** Opening Extracted records block **

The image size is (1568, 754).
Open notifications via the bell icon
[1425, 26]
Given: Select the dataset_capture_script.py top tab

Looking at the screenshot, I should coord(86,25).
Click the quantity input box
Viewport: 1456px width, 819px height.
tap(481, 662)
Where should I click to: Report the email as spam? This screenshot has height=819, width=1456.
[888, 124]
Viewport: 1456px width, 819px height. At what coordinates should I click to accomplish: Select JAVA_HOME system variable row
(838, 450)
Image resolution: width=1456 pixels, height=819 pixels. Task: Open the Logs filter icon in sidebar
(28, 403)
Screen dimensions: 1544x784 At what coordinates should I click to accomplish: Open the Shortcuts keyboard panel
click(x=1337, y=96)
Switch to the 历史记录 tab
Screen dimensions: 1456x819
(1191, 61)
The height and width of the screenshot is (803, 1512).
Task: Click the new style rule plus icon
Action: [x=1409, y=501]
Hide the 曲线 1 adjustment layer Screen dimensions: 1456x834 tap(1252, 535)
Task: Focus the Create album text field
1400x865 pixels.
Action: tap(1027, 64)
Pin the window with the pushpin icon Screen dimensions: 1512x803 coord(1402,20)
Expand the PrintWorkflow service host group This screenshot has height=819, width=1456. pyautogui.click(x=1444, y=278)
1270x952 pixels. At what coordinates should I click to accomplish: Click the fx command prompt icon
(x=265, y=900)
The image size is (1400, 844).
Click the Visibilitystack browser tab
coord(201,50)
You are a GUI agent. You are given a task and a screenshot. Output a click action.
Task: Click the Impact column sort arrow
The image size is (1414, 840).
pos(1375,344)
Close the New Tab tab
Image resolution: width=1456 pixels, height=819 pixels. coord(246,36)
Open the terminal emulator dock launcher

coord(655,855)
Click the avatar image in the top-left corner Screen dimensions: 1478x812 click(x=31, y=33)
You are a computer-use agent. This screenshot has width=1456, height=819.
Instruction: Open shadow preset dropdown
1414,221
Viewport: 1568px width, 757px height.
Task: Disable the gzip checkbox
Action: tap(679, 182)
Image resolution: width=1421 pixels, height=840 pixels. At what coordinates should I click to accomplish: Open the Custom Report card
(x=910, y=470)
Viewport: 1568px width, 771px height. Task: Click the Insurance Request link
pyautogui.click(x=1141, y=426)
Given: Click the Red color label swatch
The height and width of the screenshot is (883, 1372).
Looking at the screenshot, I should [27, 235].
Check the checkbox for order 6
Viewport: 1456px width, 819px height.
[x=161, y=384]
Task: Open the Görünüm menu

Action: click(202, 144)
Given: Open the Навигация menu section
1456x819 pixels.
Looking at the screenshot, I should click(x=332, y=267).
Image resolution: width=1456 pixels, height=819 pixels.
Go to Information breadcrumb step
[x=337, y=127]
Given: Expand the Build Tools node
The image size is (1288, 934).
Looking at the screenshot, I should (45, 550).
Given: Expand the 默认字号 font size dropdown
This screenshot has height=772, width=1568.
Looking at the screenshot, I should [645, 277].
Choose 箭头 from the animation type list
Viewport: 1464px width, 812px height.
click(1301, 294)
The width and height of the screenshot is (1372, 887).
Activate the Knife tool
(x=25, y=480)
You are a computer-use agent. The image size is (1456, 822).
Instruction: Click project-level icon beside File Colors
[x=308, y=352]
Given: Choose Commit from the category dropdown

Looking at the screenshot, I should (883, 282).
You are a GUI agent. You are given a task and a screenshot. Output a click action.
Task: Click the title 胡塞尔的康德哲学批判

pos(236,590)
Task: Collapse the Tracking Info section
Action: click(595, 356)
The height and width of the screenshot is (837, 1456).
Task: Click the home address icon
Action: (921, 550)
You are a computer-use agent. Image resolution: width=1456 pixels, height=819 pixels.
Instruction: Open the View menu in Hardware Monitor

** Closing Extracted records block **

Problem >>
If a line of the data holds the string "Expand", list it.

Task result >>
Expand the PrintWorkflow service host group This screenshot has height=819, width=1456. pyautogui.click(x=1444, y=278)
Given: Expand the Build Tools node
Given: Expand the 默认字号 font size dropdown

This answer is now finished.